Interestingly, using fear-based tactics to hype the Ebola threat didn’t lead to any spike in cable news viewership last fall.
3. ISIS has an arsenal of kittens and Nutella.
Exactly the sort of dirty trick nice girls like me always fall for. ON MY GUARD. pic.twitter.com/x5ID28YCNN
— Louisa Loveluck (@leloveluck) February 18, 2015
And is using them to lure Western women -- notorious lovers of chocolate-hazelnut spread and fuzzy-wuzzies -- to its occupied territories. Apparently ISIS supporters had casually mentioned their secret lady traps because they “want people to believe their life on the battlefield isn’t so different than yours,” CNN anchor Carol Costello explained. Which kind of makes sense, except that people who have studied the terrorist organization say it’s probably not true.
4. Global warming may not be real because winter still exists.
When it snows, it becomes clear to Fox News that Mother Nature is actually calling out 97 percent of the world’s scientists on their “Earth is in trouble” bullshit. If Earth’s average temperature is slowly creeping up over the span of centuries, then why do we have goose bumps right now?

TO DO
Pick up the list of cable news claims after its last sentence and keep it going in the same style.

SUPPLIED DATA
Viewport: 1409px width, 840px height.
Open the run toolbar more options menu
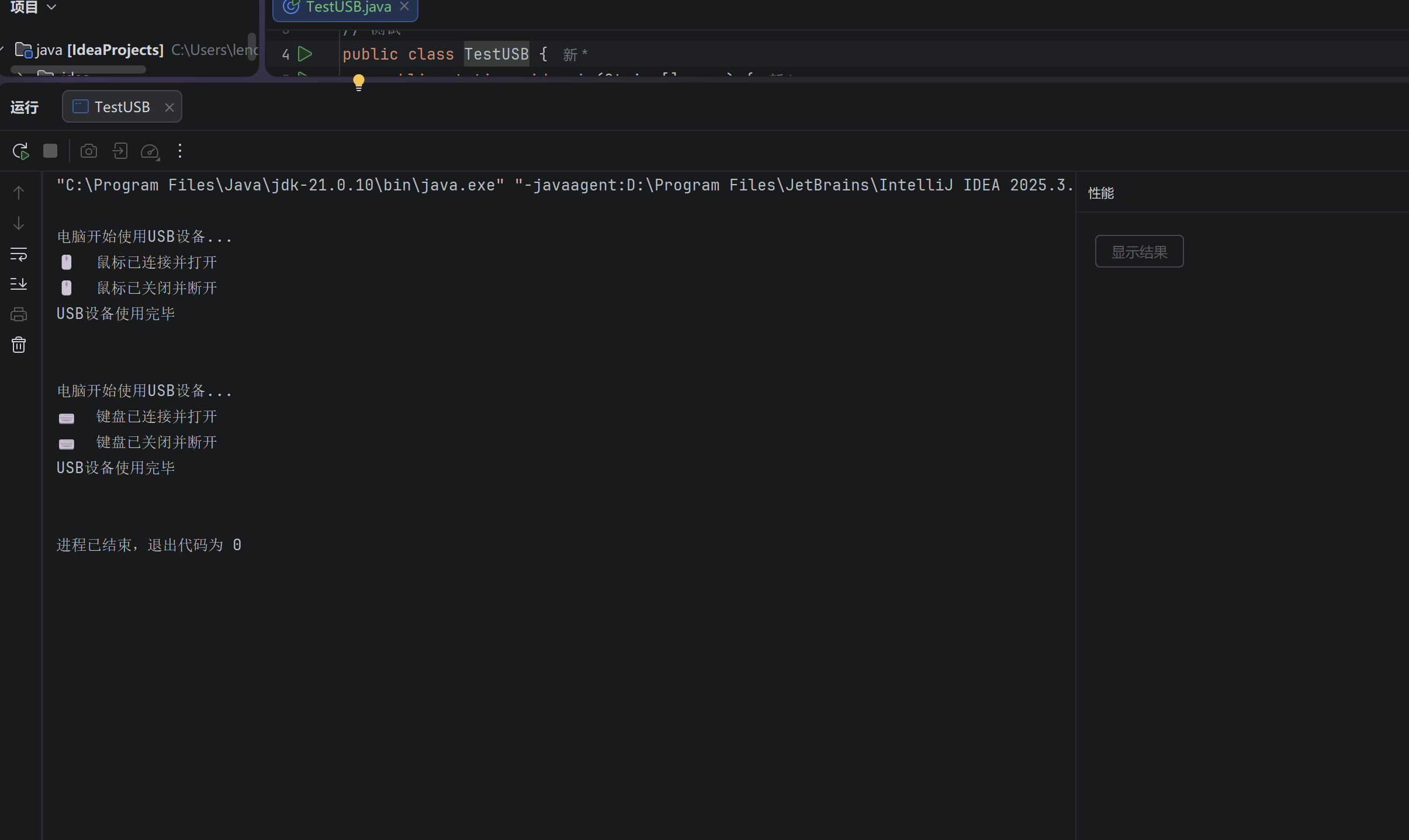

OUTPUT FOR THIS TASK
Although this screenshot is 4 years old, a report published last spring showed Fox News is still at it with misleading climate coverage. Only 28 percent of the network’s coverage on the subject in 2013 was considered accurate by researchers from the Union of Concerned Scientists, compared with 70 percent accuracy at CNN and 92 percent accuracy at MSNBC.
5. Hong Kong moved to Brazil.
What's bigger news?! That giant hornets kill 42 in China or that Hong Kong relocated to South America? CNN reports... pic.twitter.com/sKVXQ7LVuz
— Mary M. Lane (@MaryLaneWSJ) August 7, 2014
Hong Kong is still sitting next to China, but the giant hornet part was real.
6. The Titanic sunk.
Tell me exactly how this is breaking news, @cnn? pic.twitter.com/uMu42Hdu4v
— Will McAvoy (@WillMcAvoyACN) April 16, 2014
Last spring, CNN broke the news of the 102nd anniversary of the Titanic’s sinking on April 12, 1912.
We’ll have to tune in to find out whether a 103rd anniversary occurs on April 12, 2015, but you can bet CNN will have the scoop.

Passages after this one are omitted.